If that doesn’t suggest monopolization of information in a heavily consolidated world, I don’t know what does. But I digress.
Part of why Reels has seen such immense success is because it’s tied to an app that already exists as part of people’s daily, subconscious habits. An average person in the United States will open about nine apps per day, according to Buildfire. Monthly usage increases slightly to about 30 apps. But the average person also has about 90 apps on their phone, suggesting that about 60% of all apps downloaded go unused. Digital hoarding is a lifestyle we’ve all grown comfortable with so this doesn’t really matter to us; it does, however, mean everything to advertisers.
Those daily active or monthly active user metrics are the difference between immense profit and languishing in obscurity until all operations cease. Instagram is the fourth most used app globally. Reels now make up nearly 20% of all engagement on Instagram, according to eMarketer, which will represent more than $37 billion in ad revenue by the end of this year in the U.S. alone.
All of that is despite — and this is where the separation of church (Meta) and state (Reels) comes in — Reels being a genuinely terrible product that only works because it’s part of an app that people do enjoy. Accidental browsing of the early 2000s becomes mindless scrolling today. People complain that the feed pushes content they’re not interested in from accounts they don’t care about, shows repetitive content, features “reposted” content from apps like TikTok, and disincentivizes creators who complain about shoddier monetization opportunities and having to fit into a perceived algorithm.
It’s the difference between TikTok’s “For You” philosophy and Instagram’s more multi-use app approach. TikTok is purely for short form content; Instagram is for photos, thoughts, and videos. Trying to create an exceptional singular function app while catering to the whims of everyone is a fool’s errand.
It’s all a little contradictory, isn’t it? Reels is growing in usage, but people for the most part aren’t fans. They’re served by convenience, not desire. And convenience is the hole that Meta executives clearly see with TikTok’s hole in the market. That’s why it isn’t hard to see why Meta’s leadership is interested in spinning off Reels. You have:
Market Share Opportunity: With TikTok’s future still in question, the fight for short form video dominance is between Instagram (Reels) and YouTube (Shorts). But there really isn’t much competition. Reels sees about 4x the level of engagement with its short form content than Shorts.
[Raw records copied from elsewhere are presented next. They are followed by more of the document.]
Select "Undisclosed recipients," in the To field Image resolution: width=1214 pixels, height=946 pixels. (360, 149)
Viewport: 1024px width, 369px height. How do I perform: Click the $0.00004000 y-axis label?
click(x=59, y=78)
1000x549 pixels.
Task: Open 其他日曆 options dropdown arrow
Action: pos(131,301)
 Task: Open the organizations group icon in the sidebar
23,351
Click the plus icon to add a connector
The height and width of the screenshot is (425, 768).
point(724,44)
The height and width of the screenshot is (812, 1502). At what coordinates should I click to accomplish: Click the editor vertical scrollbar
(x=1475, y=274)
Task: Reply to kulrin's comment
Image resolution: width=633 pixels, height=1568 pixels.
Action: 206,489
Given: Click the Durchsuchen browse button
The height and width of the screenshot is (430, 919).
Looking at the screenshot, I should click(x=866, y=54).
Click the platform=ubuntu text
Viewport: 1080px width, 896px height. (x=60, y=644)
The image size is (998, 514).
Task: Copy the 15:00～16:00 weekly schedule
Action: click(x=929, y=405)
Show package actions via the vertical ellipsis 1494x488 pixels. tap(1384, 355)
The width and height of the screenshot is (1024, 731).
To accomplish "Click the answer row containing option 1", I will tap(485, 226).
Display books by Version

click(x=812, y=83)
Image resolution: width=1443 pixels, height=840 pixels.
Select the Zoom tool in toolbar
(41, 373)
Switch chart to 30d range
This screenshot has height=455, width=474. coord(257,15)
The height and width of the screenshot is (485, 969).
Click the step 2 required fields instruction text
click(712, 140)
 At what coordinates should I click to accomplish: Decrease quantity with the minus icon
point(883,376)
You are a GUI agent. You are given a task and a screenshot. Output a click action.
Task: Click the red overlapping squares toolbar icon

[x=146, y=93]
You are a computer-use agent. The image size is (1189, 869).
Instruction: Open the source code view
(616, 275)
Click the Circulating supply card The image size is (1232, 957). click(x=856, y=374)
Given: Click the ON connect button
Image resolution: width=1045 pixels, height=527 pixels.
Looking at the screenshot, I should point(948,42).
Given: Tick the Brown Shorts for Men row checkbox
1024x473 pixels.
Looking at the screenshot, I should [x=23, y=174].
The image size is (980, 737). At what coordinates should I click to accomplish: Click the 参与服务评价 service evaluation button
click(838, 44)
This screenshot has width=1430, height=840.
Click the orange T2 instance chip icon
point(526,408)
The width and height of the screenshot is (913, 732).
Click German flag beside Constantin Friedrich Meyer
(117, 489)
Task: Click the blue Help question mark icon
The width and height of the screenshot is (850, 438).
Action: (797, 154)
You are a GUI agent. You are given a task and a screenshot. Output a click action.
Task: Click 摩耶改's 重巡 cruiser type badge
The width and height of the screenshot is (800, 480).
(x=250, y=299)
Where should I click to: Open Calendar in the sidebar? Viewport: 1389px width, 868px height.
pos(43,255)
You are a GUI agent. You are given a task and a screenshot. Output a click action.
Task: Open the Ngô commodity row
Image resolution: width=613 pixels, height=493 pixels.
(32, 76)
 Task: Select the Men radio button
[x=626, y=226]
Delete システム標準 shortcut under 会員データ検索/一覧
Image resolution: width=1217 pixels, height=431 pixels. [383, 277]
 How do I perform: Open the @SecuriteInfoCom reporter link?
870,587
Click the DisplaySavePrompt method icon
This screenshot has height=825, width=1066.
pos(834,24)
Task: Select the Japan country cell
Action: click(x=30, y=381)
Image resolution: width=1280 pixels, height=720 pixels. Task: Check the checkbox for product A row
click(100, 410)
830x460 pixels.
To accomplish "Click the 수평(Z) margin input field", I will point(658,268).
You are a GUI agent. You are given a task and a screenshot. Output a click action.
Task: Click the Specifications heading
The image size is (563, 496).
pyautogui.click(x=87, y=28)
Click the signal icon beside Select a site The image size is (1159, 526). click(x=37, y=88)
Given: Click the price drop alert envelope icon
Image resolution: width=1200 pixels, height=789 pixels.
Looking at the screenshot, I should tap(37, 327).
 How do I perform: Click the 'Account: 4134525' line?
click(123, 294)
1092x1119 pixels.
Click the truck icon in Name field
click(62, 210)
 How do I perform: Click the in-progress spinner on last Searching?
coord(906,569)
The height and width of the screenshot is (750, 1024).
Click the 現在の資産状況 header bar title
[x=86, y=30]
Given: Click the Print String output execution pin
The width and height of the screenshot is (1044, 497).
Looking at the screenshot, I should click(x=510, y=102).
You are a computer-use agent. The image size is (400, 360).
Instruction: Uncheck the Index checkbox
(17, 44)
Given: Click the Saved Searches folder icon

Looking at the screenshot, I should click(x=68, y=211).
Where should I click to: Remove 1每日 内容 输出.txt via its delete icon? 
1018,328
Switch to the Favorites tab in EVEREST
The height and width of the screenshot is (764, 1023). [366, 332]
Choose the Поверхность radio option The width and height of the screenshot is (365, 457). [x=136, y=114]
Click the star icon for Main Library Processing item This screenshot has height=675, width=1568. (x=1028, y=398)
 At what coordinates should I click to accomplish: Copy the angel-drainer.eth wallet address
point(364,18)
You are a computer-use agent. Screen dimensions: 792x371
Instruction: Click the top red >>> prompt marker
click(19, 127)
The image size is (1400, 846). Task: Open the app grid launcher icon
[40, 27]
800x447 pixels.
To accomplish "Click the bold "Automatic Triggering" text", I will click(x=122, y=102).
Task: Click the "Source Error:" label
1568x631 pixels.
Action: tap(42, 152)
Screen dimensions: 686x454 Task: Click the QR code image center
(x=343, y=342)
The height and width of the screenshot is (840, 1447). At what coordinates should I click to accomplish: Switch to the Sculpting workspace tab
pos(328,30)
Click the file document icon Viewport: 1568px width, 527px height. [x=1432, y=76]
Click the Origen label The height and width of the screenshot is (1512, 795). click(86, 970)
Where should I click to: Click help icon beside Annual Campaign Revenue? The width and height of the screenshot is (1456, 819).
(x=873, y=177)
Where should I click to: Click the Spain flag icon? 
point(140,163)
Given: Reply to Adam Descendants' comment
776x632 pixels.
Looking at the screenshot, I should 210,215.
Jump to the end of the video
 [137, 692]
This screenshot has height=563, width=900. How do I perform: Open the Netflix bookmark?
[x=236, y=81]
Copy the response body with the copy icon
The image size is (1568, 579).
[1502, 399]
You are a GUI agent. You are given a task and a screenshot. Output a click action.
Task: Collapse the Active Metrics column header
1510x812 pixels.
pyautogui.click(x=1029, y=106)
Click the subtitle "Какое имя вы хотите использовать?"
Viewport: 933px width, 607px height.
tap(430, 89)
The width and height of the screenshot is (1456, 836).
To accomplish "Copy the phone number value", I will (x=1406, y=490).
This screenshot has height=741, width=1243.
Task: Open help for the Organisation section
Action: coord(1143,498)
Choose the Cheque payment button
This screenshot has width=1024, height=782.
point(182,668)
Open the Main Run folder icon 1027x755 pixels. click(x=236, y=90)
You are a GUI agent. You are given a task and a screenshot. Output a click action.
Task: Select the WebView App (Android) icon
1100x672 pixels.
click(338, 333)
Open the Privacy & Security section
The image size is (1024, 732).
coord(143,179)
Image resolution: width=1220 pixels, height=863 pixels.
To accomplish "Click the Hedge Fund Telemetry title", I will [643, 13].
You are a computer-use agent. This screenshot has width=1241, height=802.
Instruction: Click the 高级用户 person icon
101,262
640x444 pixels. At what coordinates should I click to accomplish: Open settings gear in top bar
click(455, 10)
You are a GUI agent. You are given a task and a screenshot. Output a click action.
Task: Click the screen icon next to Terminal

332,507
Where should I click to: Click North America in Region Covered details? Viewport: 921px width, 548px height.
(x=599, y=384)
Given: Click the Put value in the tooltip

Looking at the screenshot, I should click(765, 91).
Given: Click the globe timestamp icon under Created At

Add in Facebook’s Reels activity, and it becomes the largest short form video app overnight.
Overall Satisfaction: Those aforementioned jokes about how bad Reels is, and how much people on Instagram don’t want force fed content when they just want to see what their friends are up to, could lead to larger dissatisfaction amongst a wide portion of Instagram’s base.
Generative AI Experimentation: Mark Zuckeberg hasn’t shied away from public declarations betting Meta’s entire future on artificial intelligence, both in B2C and B2B spaces. Experimentation with editing (creators) and final product (advertisers) in a space that’s potentially more open to receiving this content because of overall velocity could help Meta train their models more efficiently.
Threads and Facebook Precedent: Perhaps the most obvious, but — this is what Meta does. Instagram is separate from Facebook; Threads is separate from Instagram. Neither of these apps seem to suffer from the separation. Threads has 300 million monthly users, larger than X. One could argue both have benefitted from developing their own spaces and culture away from the main mothership.
Trying to determine when to consolidate everything into one app and when to expand by launching new ones is an area where I spend a lot of time. Companies like Google have to think about it across the entire suite of productivity and entertainment (YouTube) experiences. Netflix has to think about it when debating between bringing the ability to play games into its mobile and TV apps or leaving them as separate entities. Spotify executives contemplating the balance between audio and video.
Deciphering between complementary formats and contradictory needs is exceptionally more difficult as demands for certain experiences within different apps start to blur. In the context of Reels, there is a difference between Threads and Instagram or Instagram and Facebook in a way that doesn’t exist with Reels and Instagram. Reels is complementary to Instagram. The divide between photos and videos is not as stark as videos and text. That’s why Reels was launched within Instagram back in 2020 as opposed to a separate app (like Meta’s Lasso in 2018). Not to mention that Instagram’s more than two billion monthly active users provides a pretty good springboard for engagement.
Data is where it always comes back to in these conversations. Data collected for complementary formats helps to build a singular experience designed to capture the most attention by expanding upon the original reason someone opens an app. Showtime being part of Paramount+, videos being added to Spotify, and YouTube adding licensed films to its user generated content. Complementary formats add to the overall scale of the immediate offering, but don’t distract from the original incentive.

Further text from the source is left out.